Sharon was educated in American schools (“We had to swear allegiance to the Stars and Stripes”), eventually rebelling against her upbringing by joining a peace camp outside the army base in Yorkshire where her parents were stationed.

After art college, she bought and renovated several antique fairground rides, which she now takes to festivals, fetes and shows during the summer months.

School was an occasional feature of Eloise’s childhood, as formal education took a back seat to the more gritty necessities of life on the road. Evenings were spent gathering firewood instead of doing homework and watching television. “She had read The Lord of the Rings by the age of six,” says Sharon. “When she first went to school the teacher was really impressed that she could read so beautifully.”

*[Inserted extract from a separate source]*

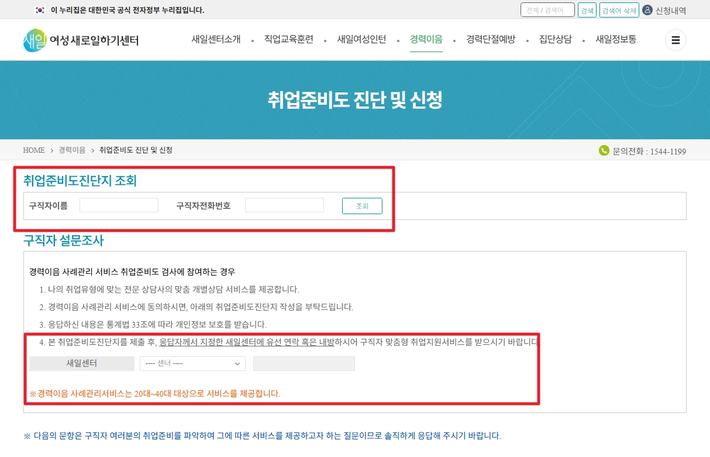
Task: Click the green phone icon next to 문의전화
Action: (603, 150)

Eloise can’t recall exactly how many schools she has been to - perhaps six or seven. At one they said she was bringing in germs and making the other children ill. At another, where she was given a desk apart from the rest of the class, she only stayed two days. “The kids were no problem but the teachers didn’t want to take me at first, they were really snobby,” she says.

“I used to like maths until one school where the teacher threatened to expel me because I wore a nose ring. There were a few that picked on me, but then you get kids who are really interested in what your life’s like.”

After attending several primary schools in Gloucestershire and Somerset she moved to a comprehensive in the Test valley. It was a shock. “I was used to little village primary schools and then suddenly I was at a school with 1,200 kids.”

The site where they were living was the subject of a judicial review. Ironically, Eloise’s best friend at school was the daughter of the judge. It made no difference. Legal proceedings rumbled on for two years before the eviction notice was served. She hasn’t been to school since.

“Over the years Eloise has probably had an average of about 3 months a year in school,” her mother says. “We always wanted to put her in school, but it was difficult when we didn’t know how long we were going to be in one place. She only got on as well as she did at school because she’s bold. She had to learn that people were going to be rude to her and call her names.”

Councils don’t do enough for travellers, says Sharon. “There was a really good system in Oxfordshire - they had their own traveller’s school and it works really well. They should have one everywhere.”

From the age of 14 Eloise has been taught by the Traveller’s School Bus, which noves around the West Country. It’s a mobile classroom run on a voluntary basis by a qualified teacher, Fiona Earle, who is encouraging her to take English GCSE next year. But Eloise already knows what she wants to do.

“I’d like to be a circus performer. I can juggle, do trapeze, tightrope, walk on stilts and ride a unicycle. I’d like to get an apprenticeship with Zippo’s circus.

“I don’t think I have missed out on anything. A lot of kids who go to school don’t enjoy what they learn and they leave as soon as they are 16. I am maybe a little bit more sussed than other kids. When you go travelling you get to know how to look after yourself,” she says.

Sharon believes that self-sufficiency will serve her daughter better than paper qualifications. “The best thing I can do for her is to teach her to drive. She already knows the trade, how to run the rides. I’ve got this business and she can always come back and work for me.”

For the last nine months Sharon and Eloise have lived in Broadwell, a village on the edges of the Forest of Dean. They are not settling down - it’s a base and a place to see through the winter and nurse Sharon’s new baby daughter Rhiannon. Come springtime they will unpack the rides and take to the road again.

Sharon’s nine-year-old son Rohan, who lives a few miles away with his father Bernard, has just started school, swapping the open air of his infancy for the closed environment of the classroom.

“When he went for the first time he was really frightened. But now he loves it. He’s so quick and clever - one of the teachers said to us that he’s university material. Some of them say, ‘Is there something wrong, he never talks about his life’. But he doesn’t want to be like a freak, he wants to blend in with the other kids.”